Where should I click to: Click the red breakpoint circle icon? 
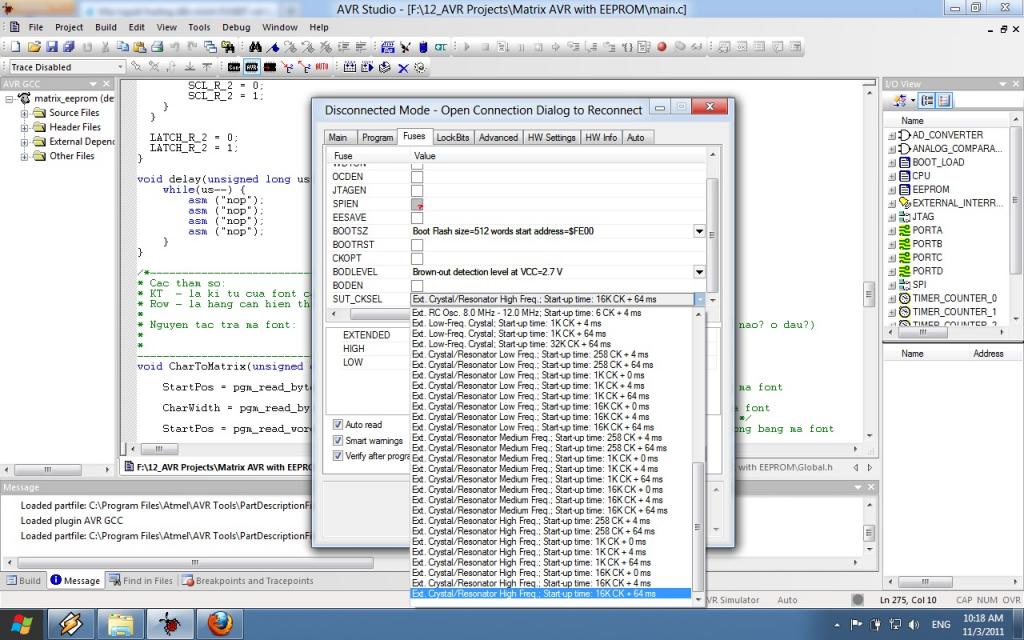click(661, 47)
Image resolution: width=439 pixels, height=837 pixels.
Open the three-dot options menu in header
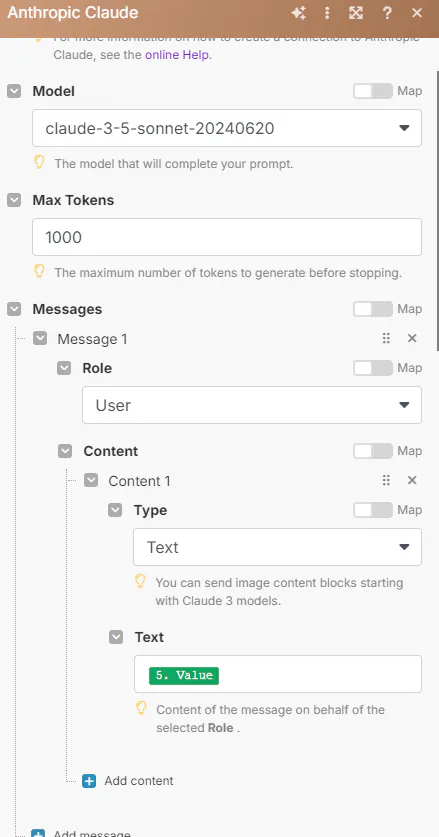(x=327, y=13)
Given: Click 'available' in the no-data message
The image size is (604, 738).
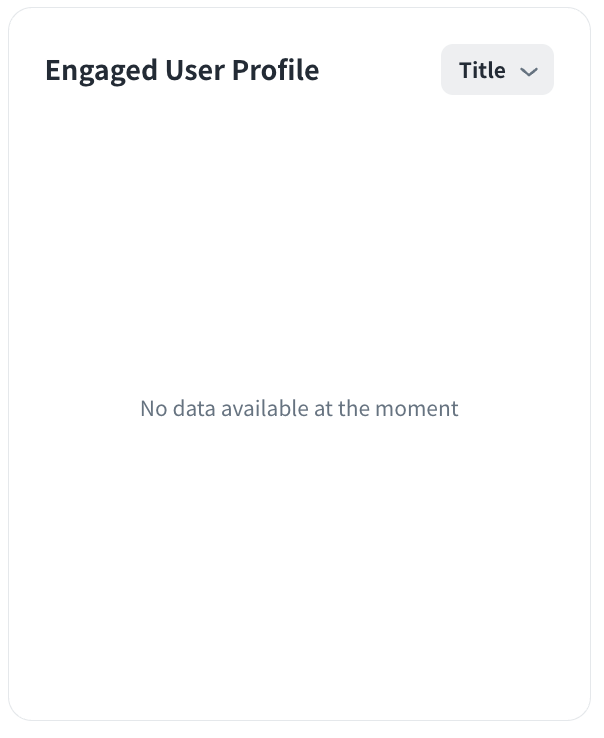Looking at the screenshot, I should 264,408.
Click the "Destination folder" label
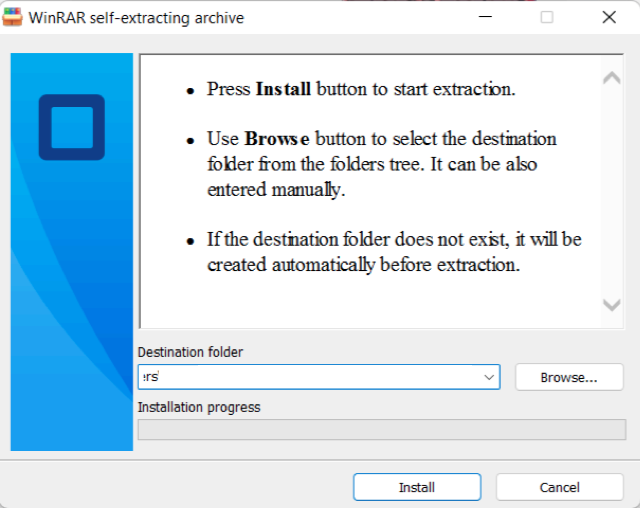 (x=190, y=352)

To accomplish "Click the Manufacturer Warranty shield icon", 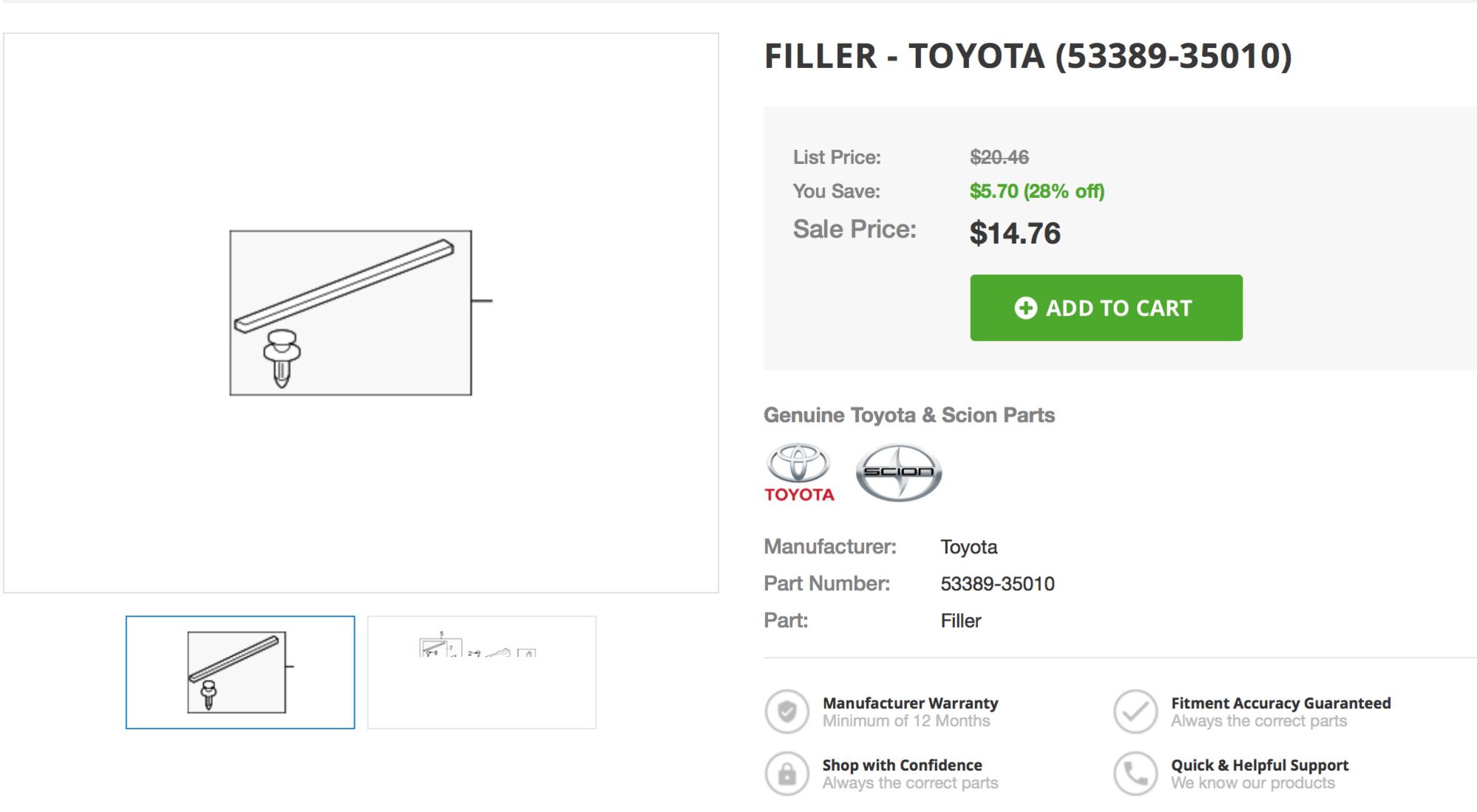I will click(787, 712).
========
Task prompt -
Each line from the first line of the entries through the line containing "Given: Click 'available'" should be duplicated word for word, and nothing more; the pictures stay out.

Answer space -
Where should I click to: Click the red breakpoint circle icon? 
click(661, 47)
Image resolution: width=439 pixels, height=837 pixels.
Open the three-dot options menu in header
(x=327, y=13)
Given: Click 'available' in the no-data message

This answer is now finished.